At Base, we are all about productivity. We’re building Base to make sales professionals and whole organizations 10 times more productive. But there are other important aspects of productivity and one of them is creating an engineering environment optimized for development speed, where engineers can move fast and build great features quickly while maintaining high quality and minimizing bugs. It’s reflected both in the process and the tools we use.
As the Data Team, we want to embrace this culture as part of working with data.
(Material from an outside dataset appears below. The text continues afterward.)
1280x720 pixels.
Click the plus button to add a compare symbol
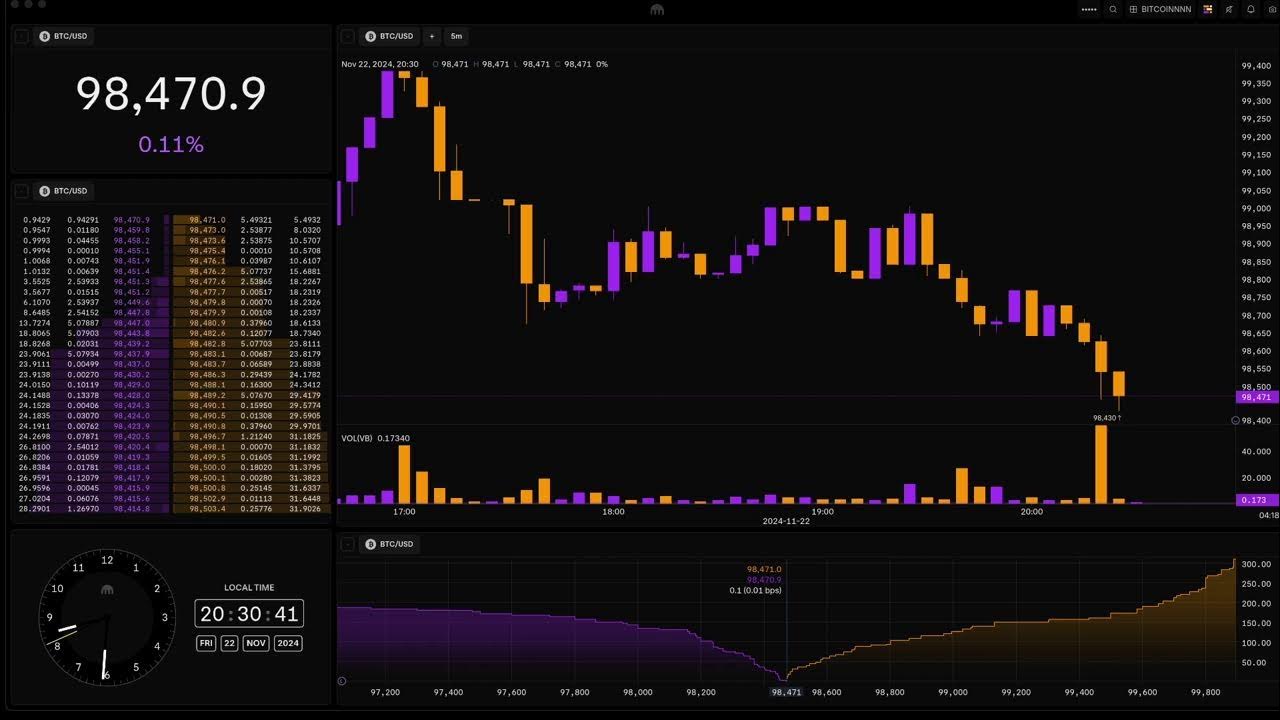pos(431,37)
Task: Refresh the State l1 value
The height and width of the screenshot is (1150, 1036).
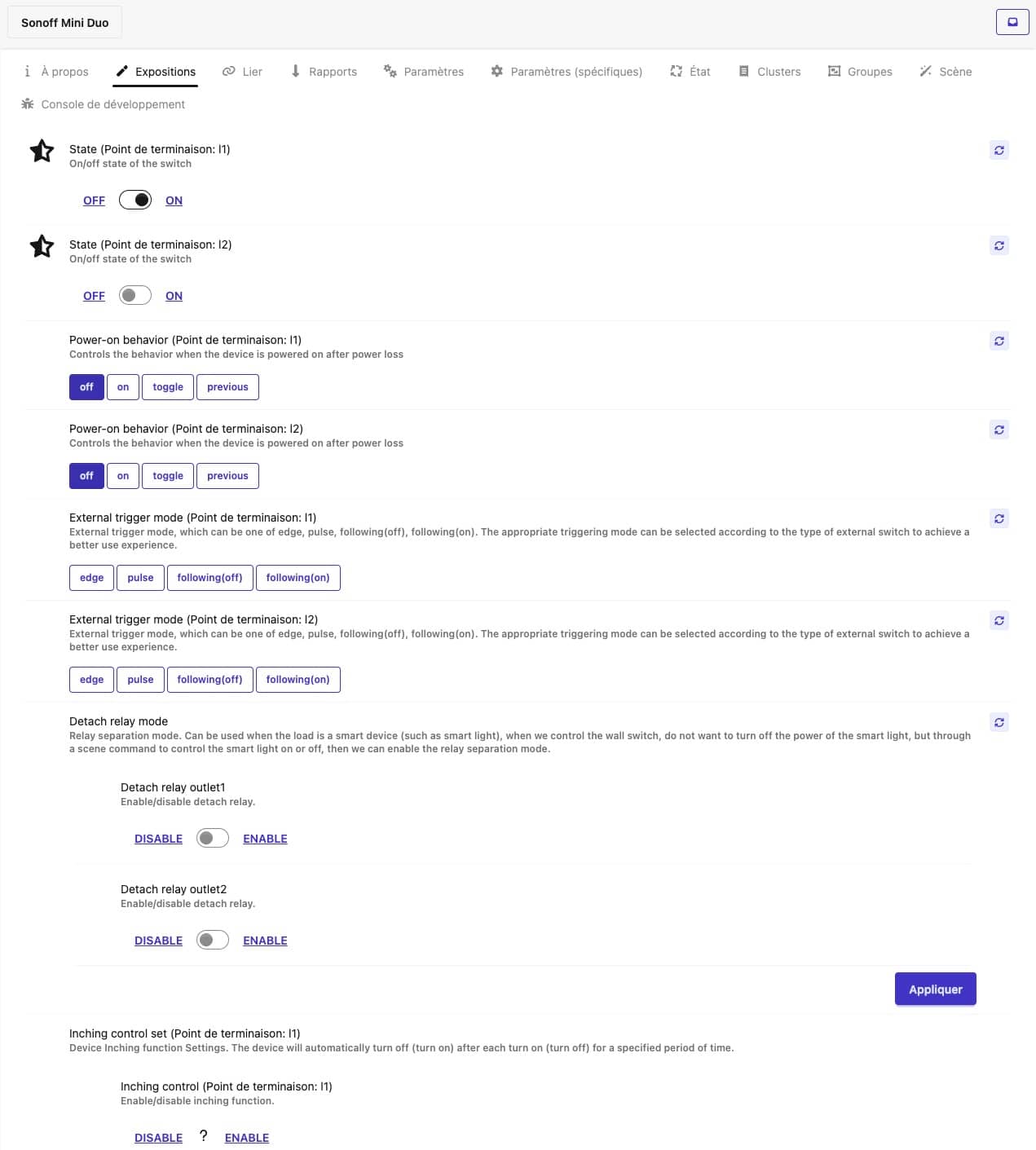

Make it as easy and effective as possible to build and ship data products.
It brings some interesting challenges:
- How to work with data effectively, regardless of its size?
- How to quickly move from prototyping machine learning models to shipping scalable and functional data products?
In this post, I’ll focus on those two challenges and share with you how we use Python’s core data science libraries along with more recent advancements in Python integrations with Big Data to create more consistent and more productive environment for data scientists.
Basic environment for working with data
We’ll start with covering the basics. In order to work with data effectively, you need at least a few tools:
- R&D environment, which allows you to combine code, notes, plots and enables easy collaboration with team members
- a tool for data wrangling & analytics: load data in different formats, filter it, group, compute statistics, fill missing values
- easy and nice-looking plotting library
- powerful machine learning library: lots of algorithms, good abstractions, easy evaluation and fast implementation
Python supports all of the above, with its core data science libraries.
- IPython Notebook: Interactive, web-based environment. You can write a piece of code, execute it on your data, immediately see the results and decide on your next step. You can write notes in Markdown and make plots, all within a single document, allowing you to follow reproducible research principles.
- Pandas: data analysis tool for working with tabular data, with the concept of DataFrames borrowed from R. DataFrames are a great abstraction, perfect mix between fully-fledged programming language and declarative, SQL-like operations: grouping, aggregating and joining.
- GGPlot / Seaborn / Matplotlib: Combo of plotting libraries, with ggplot supporting your basic plots with simple API, and more powerful libraries for more complex plots
- Scikit-learn: machine learning library with the most elegant API ever. All algorithms share the same interface, allowing you to easily switch them, and powerful Pipeline abstraction, which allows you to create complex modeling pipelines.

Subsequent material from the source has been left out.